_INFORMATION PROVIDED_
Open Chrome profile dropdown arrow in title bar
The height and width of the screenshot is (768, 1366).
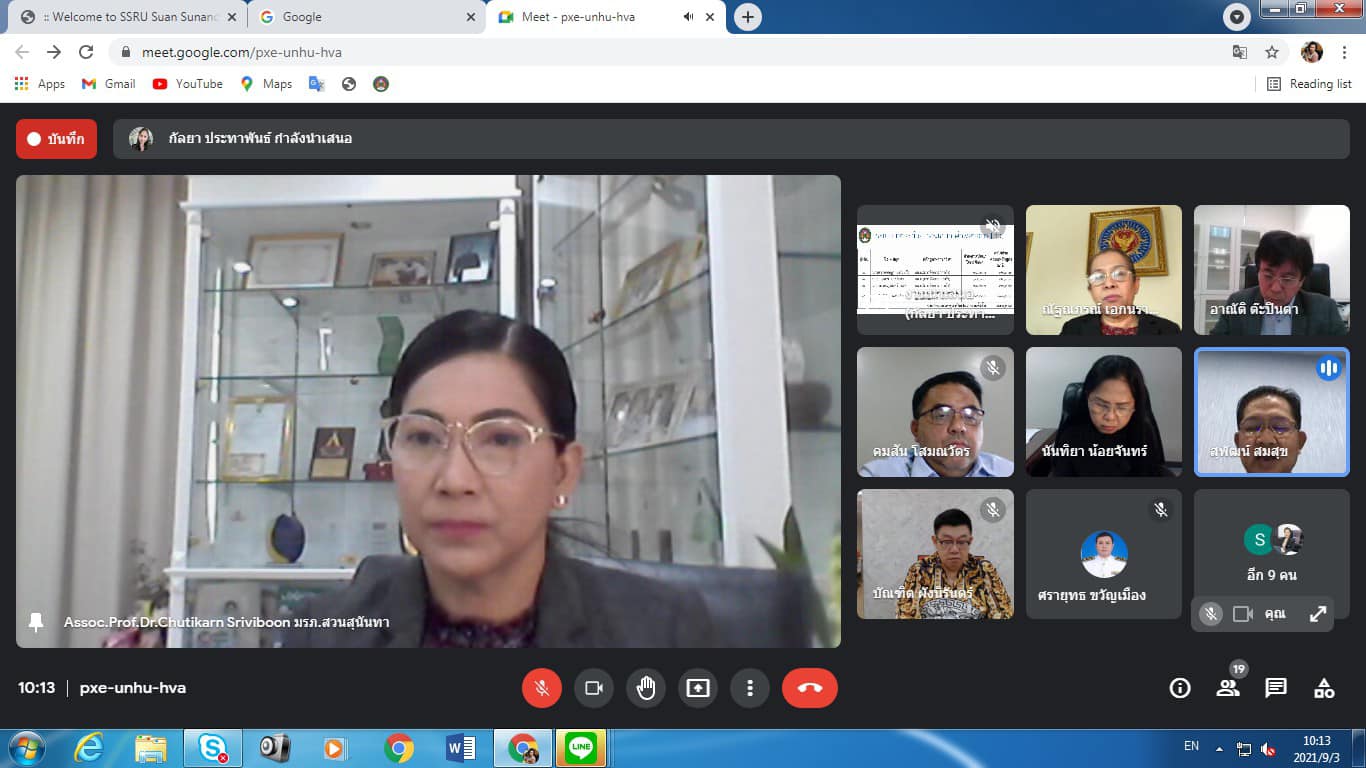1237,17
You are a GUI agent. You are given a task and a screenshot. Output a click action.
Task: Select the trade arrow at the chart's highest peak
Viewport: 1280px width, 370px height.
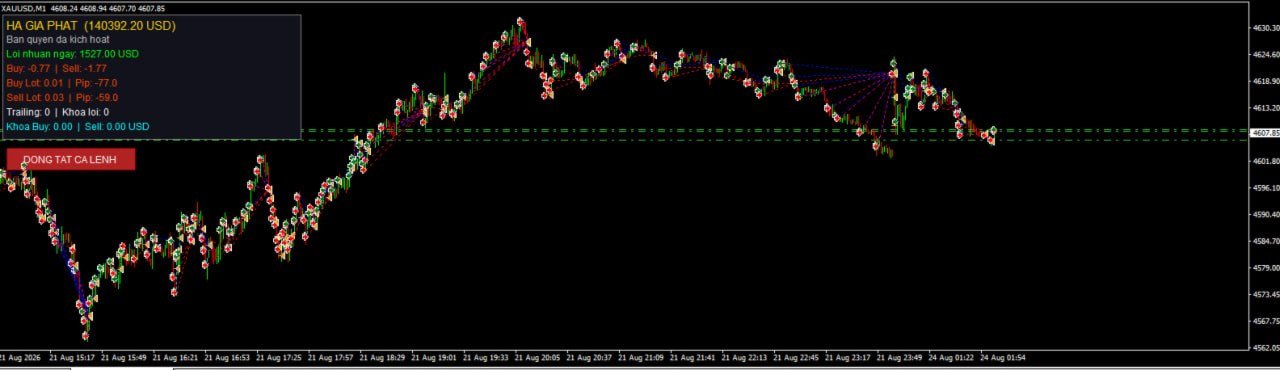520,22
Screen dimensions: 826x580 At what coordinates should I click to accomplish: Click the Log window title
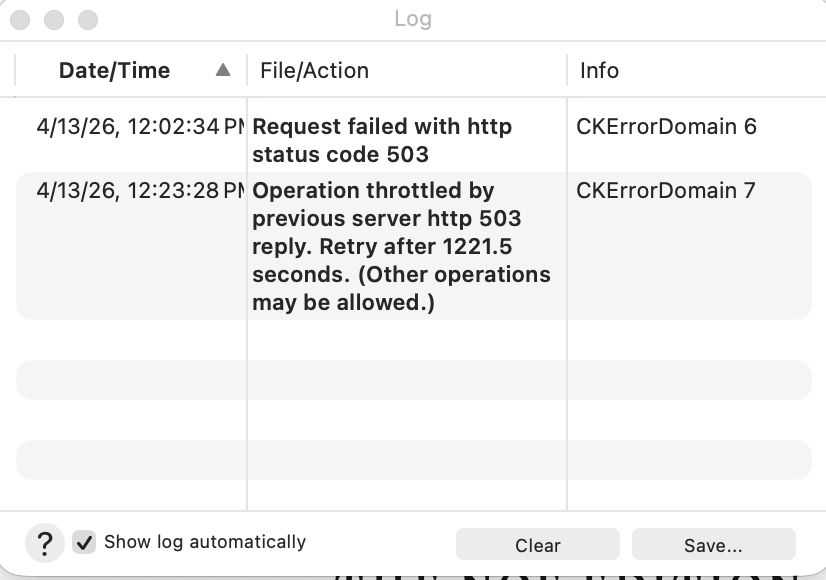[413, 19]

_YOUR OBJECTIVE_
What is needed is the count of lines in the records that include the word "arrow", with no other text.

_ANSWER BOX_
2